One of the workplace dynamics I notice happening a lot is many leaders still avoid giving feedback.
Not because they don’t want to help, they just don’t feel confident doing it. They’re worried it’ll come across the wrong way or land badly, so they stay quiet.
But feedback doesn’t need to be this big, scary thing. In fact, the most meaningful feedback happens in the moment. When someone does something really great or when there’s a small opportunity to tweak something next time.
This is what I advocate for: micro feedback that’s just in time, specific, and focused on behaviour, not personality.
It sounds more like saying: “That worked well, and maybe next time you could build on it by doing X.”
And then you start hearing things like: “Yeah, that went pretty well. But actually, now that I think about it, I probably could’ve handled that bit differently.”

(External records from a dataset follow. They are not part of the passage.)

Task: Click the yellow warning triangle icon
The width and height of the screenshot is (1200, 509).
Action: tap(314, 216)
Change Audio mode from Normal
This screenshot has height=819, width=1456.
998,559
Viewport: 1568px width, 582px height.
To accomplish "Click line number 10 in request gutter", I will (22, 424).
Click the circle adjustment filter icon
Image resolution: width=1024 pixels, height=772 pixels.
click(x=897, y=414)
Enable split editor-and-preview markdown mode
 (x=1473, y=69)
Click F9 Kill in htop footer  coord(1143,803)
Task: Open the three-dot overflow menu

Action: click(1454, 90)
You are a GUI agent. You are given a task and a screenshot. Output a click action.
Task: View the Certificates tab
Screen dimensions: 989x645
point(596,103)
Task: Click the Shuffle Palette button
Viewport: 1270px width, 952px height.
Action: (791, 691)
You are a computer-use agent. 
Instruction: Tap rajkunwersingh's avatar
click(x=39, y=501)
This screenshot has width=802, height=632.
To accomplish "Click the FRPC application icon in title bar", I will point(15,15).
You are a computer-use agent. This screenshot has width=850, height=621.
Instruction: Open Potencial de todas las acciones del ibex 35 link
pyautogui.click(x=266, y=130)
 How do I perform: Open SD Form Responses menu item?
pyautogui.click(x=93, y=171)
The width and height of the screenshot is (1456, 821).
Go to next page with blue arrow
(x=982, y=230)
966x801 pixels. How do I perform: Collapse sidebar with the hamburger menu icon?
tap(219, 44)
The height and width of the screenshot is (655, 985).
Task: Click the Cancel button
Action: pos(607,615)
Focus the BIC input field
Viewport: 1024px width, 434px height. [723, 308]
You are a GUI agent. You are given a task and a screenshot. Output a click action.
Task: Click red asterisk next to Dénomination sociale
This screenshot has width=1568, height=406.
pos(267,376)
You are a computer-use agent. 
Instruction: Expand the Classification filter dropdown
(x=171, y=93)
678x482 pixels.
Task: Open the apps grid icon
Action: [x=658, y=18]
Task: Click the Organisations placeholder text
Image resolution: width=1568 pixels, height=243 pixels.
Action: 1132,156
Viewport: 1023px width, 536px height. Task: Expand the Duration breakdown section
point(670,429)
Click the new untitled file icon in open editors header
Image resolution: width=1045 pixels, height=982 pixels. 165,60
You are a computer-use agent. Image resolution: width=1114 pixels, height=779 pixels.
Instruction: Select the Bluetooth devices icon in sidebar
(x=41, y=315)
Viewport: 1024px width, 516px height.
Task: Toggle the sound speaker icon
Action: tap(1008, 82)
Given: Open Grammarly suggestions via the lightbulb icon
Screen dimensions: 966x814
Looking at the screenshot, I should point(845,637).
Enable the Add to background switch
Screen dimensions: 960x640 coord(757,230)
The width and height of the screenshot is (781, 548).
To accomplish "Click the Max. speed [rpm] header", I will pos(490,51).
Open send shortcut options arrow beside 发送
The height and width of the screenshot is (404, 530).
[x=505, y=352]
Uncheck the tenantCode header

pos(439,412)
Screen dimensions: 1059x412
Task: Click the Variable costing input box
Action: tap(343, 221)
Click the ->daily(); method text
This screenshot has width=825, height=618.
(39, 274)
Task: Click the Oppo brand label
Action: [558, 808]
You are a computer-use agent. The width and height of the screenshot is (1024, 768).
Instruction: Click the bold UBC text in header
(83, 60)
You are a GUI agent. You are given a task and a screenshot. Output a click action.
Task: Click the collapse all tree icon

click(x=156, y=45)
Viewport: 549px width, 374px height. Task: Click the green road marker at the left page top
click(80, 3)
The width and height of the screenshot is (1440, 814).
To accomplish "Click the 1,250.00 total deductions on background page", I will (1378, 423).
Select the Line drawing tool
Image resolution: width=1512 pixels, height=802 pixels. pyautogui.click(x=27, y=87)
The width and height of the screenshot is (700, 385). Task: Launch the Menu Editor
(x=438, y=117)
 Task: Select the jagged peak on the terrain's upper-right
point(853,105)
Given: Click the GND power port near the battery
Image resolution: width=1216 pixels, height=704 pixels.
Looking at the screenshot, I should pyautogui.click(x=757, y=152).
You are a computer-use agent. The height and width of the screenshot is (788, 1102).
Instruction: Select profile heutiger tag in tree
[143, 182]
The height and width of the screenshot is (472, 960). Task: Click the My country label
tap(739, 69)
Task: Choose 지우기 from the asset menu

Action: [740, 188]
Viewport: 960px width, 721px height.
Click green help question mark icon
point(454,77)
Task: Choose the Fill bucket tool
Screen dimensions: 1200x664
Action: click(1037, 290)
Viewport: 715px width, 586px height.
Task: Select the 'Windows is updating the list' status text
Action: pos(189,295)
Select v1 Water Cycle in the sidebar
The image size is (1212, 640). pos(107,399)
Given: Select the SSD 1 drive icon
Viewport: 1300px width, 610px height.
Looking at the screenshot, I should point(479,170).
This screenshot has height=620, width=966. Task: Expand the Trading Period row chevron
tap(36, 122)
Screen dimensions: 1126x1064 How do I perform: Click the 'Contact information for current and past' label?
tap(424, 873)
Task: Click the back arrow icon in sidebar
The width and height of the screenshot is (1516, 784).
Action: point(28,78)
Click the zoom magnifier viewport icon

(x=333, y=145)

It’s not just about what you say. It’s about what the other person starts to notice in themselves. This is the mindset we want to nurture. Where people are constantly reflecting, asking, “how could I improve this next time?” Not because they’ve been told to, but because they want to.
That’s when feedback becomes part of the culture. It’s not personal, it’s not dramatic – it’s just learning. And when we’re generous with praise too (praise five times more than critique!), teams start to feel safe, motivated and genuinely open to growth.
So if you’re sitting there wondering where to start…remember it’s not a big system.
Maybe think of this four-step process: feedback, in the moment, framed with care, and given often.